Baheti K G, Shah N, Shaikh S
Department of Pharmaceutical Chemistry, Y. B. Chavan College of Pharmacy, Rauza Baugh, Aurangabad-431 001, India.
Indian J Pharm Sci. 2012 May;74(3):271-4. doi: 10.4103/0250-474X.106076.
A sensitive, accurate, precise and validated ion-pairing reverse-phase liquid chromatographic method for the quantitative determination of atenolol and indapamide in bulk and tablet dosage form was developed. The proposed ion-pairing reverse-phase high performance liquid chromatography method utilises C(18) column with 5 μm, 150×4.6 mm i.d. column and mobile phase consisting of 0.1% w/v solution of octane sulphonic acid, sodium salt and methanol (55:45 v/v), (pH 2.8) and ultraviolet detection at 235 nm.

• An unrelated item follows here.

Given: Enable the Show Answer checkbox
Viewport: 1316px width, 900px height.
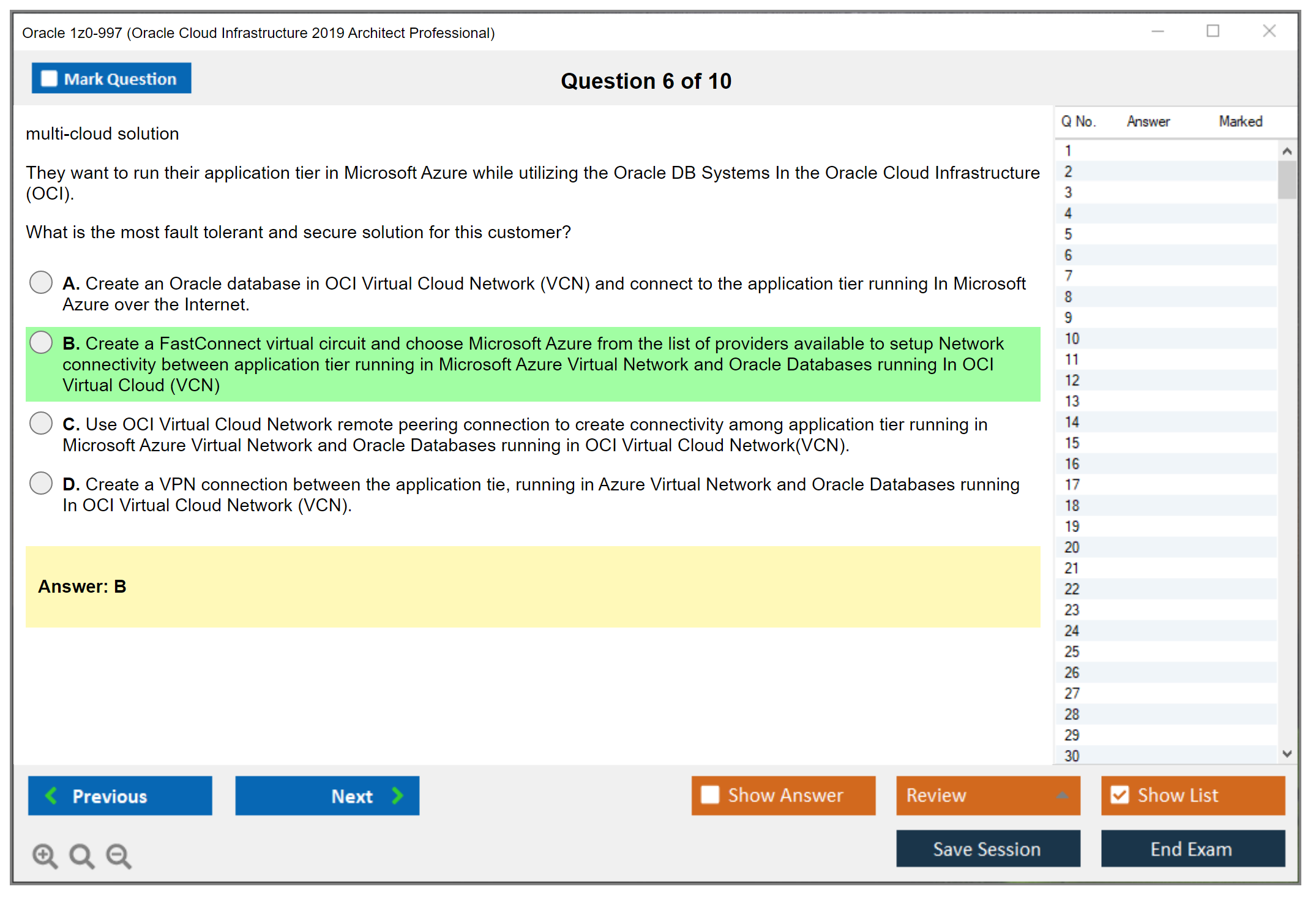Looking at the screenshot, I should pos(710,795).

A linearity range of 1-250 μg/ml and 1-25 μg/ml for atenolol and indapamide, respectively, was obtained. The mean recoveries are 100.48 and 99.82% for atenolol and indapamide, respectively. The method was validated as per International Conference on Harmonization guidelines.

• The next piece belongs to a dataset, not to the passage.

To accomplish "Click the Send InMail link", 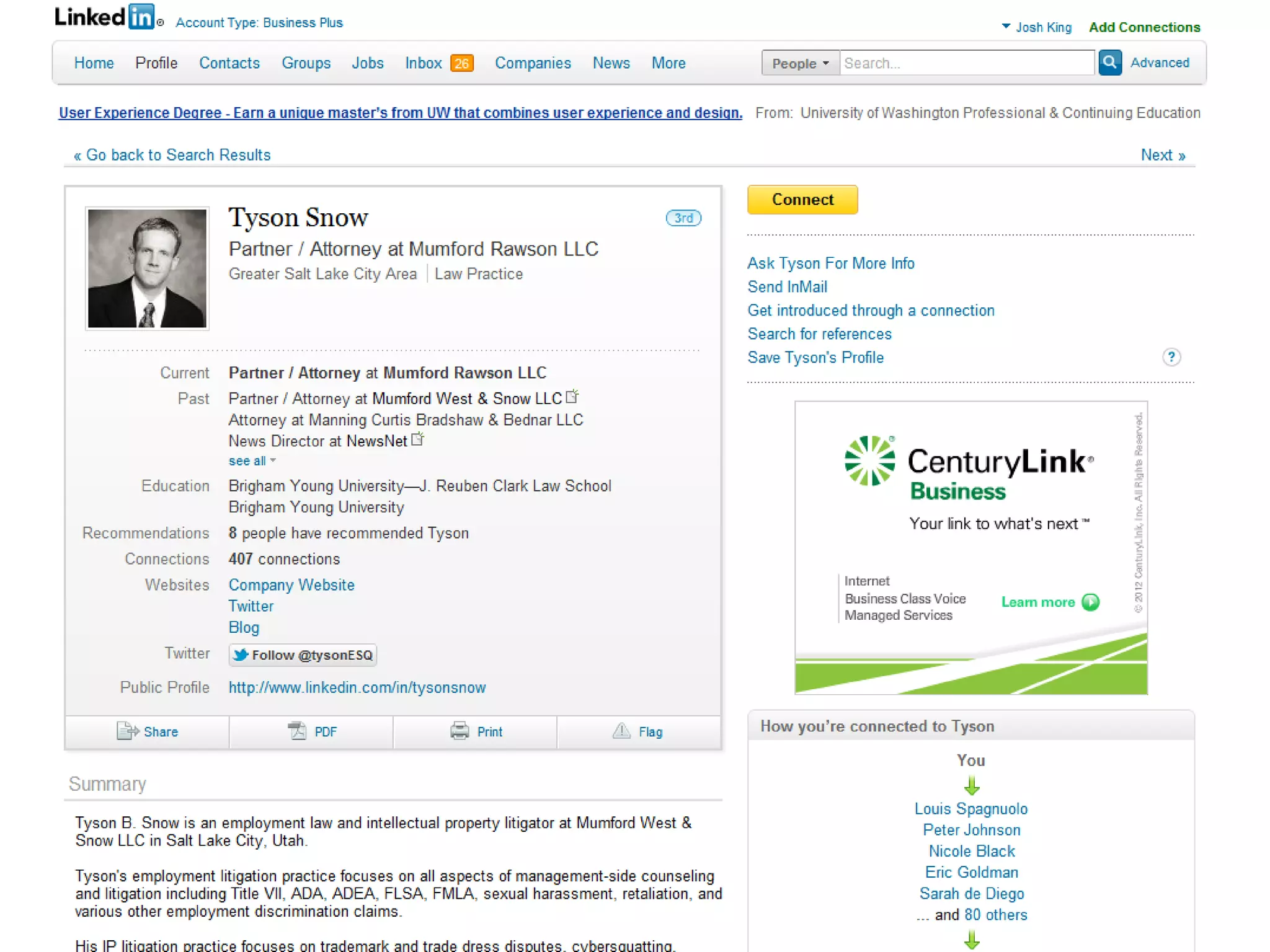I will pos(787,287).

建立了一种灵敏、准确、精密且经过验证的离子对反相液相色谱法,用于定量测定原料药和片剂剂型中的阿替洛尔和吲达帕胺。所提出的离子对反相高效液相色谱法使用内径为150×4.6 mm、粒径为5 μm的C(18)柱,流动相由0.1% w/v的辛烷磺酸钠溶液和甲醇(55:45 v/v)组成(pH 2.8),并在235 nm处进行紫外检测。阿替洛尔和吲达帕胺的线性范围分别为1 - 250 μg/ml和1 - 25 μg/ml。阿替洛尔和吲达帕胺的平均回收率分别为100.48%和99.82%。该方法按照国际协调会议指南进行了验证。